EXERCISE DIRECTIONS - The line with "Task: Click the 'Follow Back' text label", the line with "The width and", and all lines between them in the material below: return these exactly, and no others.

PROVIDED MATERIAL -
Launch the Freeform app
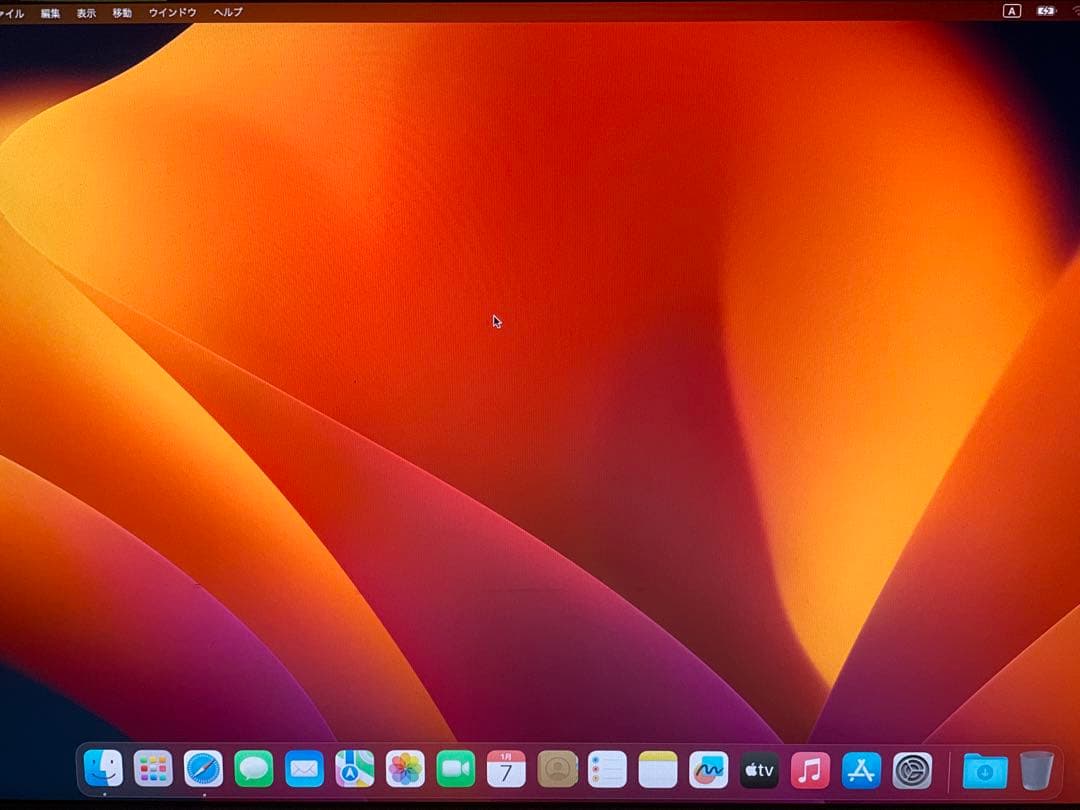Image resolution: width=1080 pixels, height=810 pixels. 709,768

==

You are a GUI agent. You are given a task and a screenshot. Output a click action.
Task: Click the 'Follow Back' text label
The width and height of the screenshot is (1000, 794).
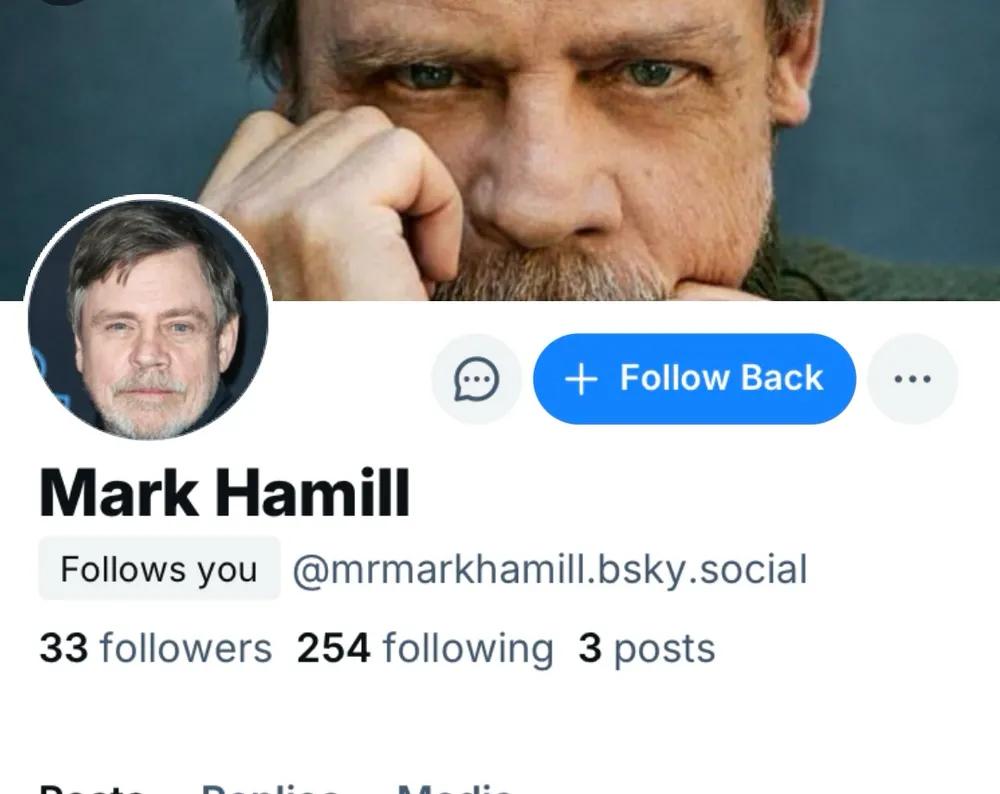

TASK RESPONSE -
Task: Click the 'Follow Back' text label
The width and height of the screenshot is (1000, 794).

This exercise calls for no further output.